‘Dead South,’ by David Banner

This is another southern mystery, the first book in a series set in Charleston, South Carolina. Dead South introduces police detective Ryan Devereaux. Ryan is a native son of Charleston, and the book is as much about Charleston as about the mystery. Everywhere author David Banner rhapsodizes about the beauty of the place, its gracious traditions, its friendly people. You’d think there wasn’t any dark side to the south at all, apart from a murder or two.

As the story begins, Ryan gets a call that a body has been found buried a swamp. It’s an old body, long skeletonized. But when he sees it, he knows immediately who it is. It’s Haley King, his high school girlfriend. She’s wearing the dress she wore to the prom, the night she stood him up.

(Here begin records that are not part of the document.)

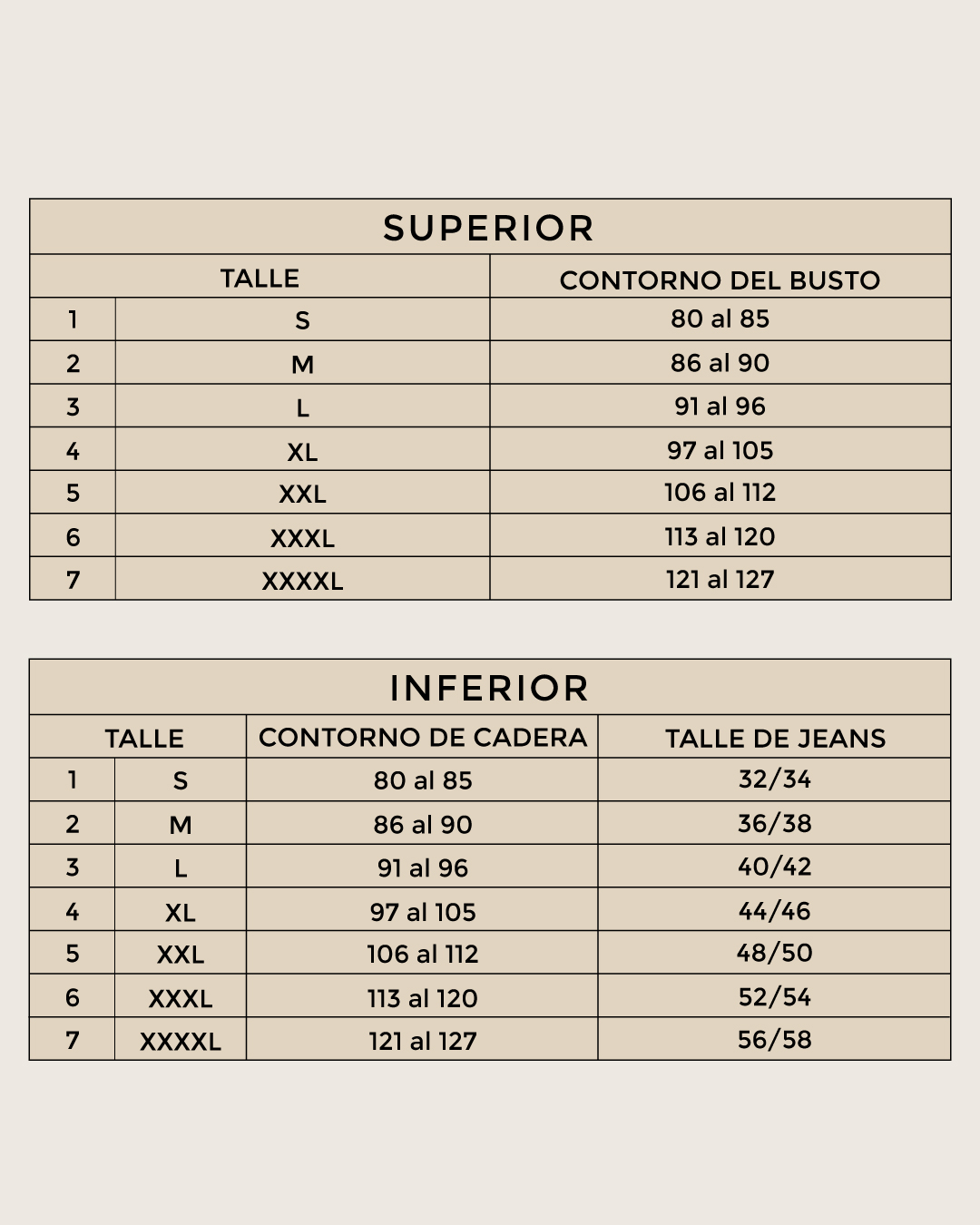This screenshot has height=1225, width=980.
Task: Select the jeans size 48/50 cell
Action: [774, 953]
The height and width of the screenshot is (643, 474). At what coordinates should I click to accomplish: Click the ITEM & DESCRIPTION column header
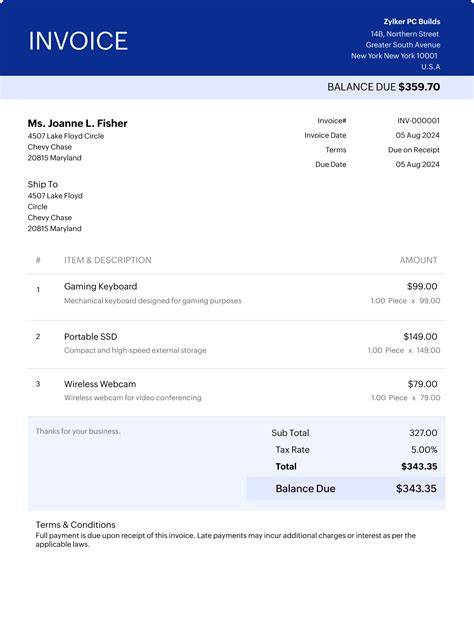pos(108,260)
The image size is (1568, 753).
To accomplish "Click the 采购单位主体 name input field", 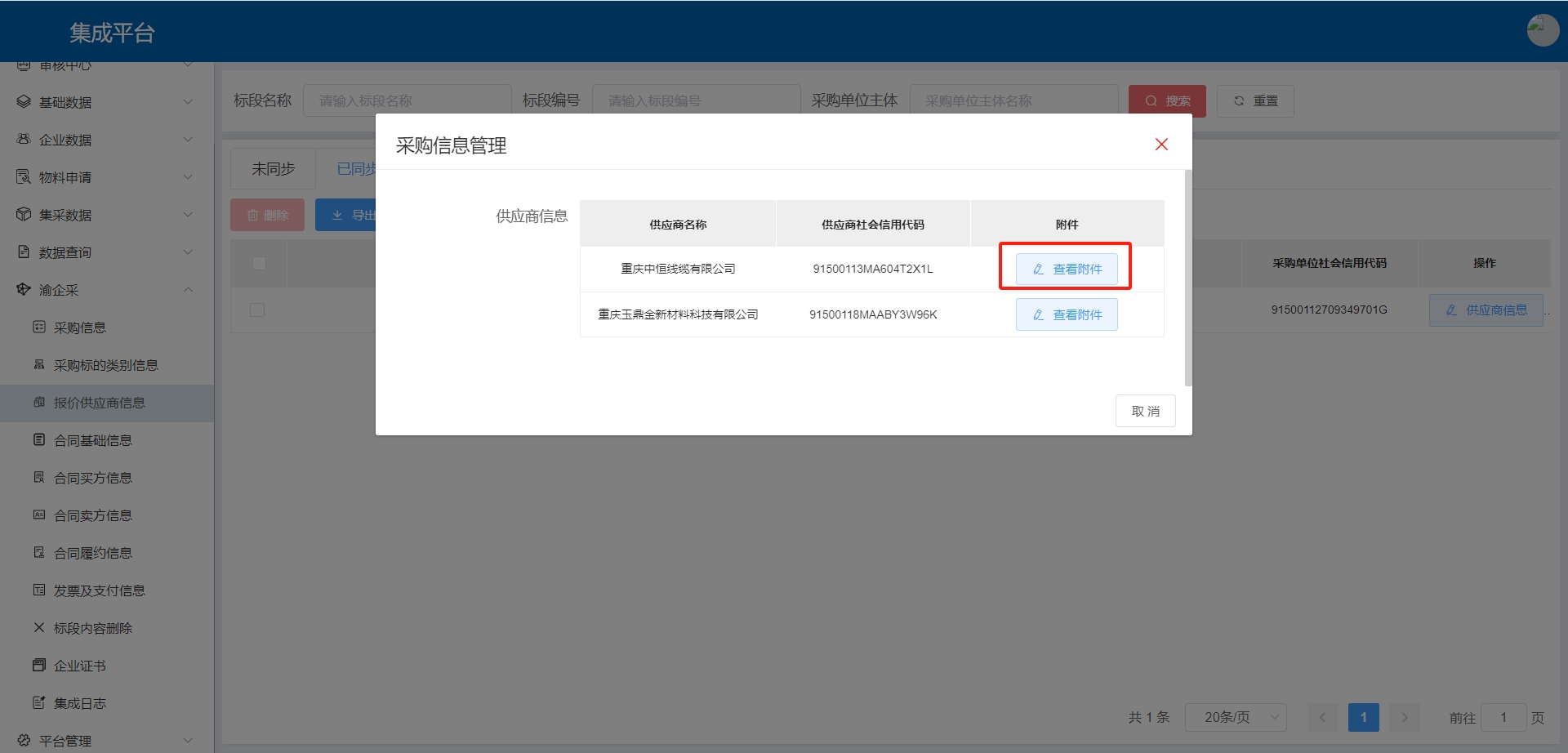I will coord(1013,100).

Because he’s a cold case detective, Ryan is assigned the case. He swings into it with a vengeance. Someone in town killed Haley, and that person will not hesitate to kill again and again, to keep the truth hidden

Usually when I say a book is badly written, I mean it literally. Grammatical and spelling errors have become tiresomely common in the new, more egalitarian publishing world. Dead South isn’t badly written in that sense. Author Banner knows how to write a decent sentence. His problem is that he hasn’t mastered telling a story.

It’s hard to sympathize with Ryan Devereux. He’s so sure of himself, so obsessed with the case, so willing to cut corners and disobey his superiors, that he seemed like a madman to me. We’re constantly told in this book how laid-back and casual Charleston people are, but Ryan is like a high tension wire, vibrating in a hurricane. Also, I found much of the plot implausible.

So I wasn’t terribly impressed with Dead South, though I did stick with it to the end. Profanity and mature content were pretty minimal.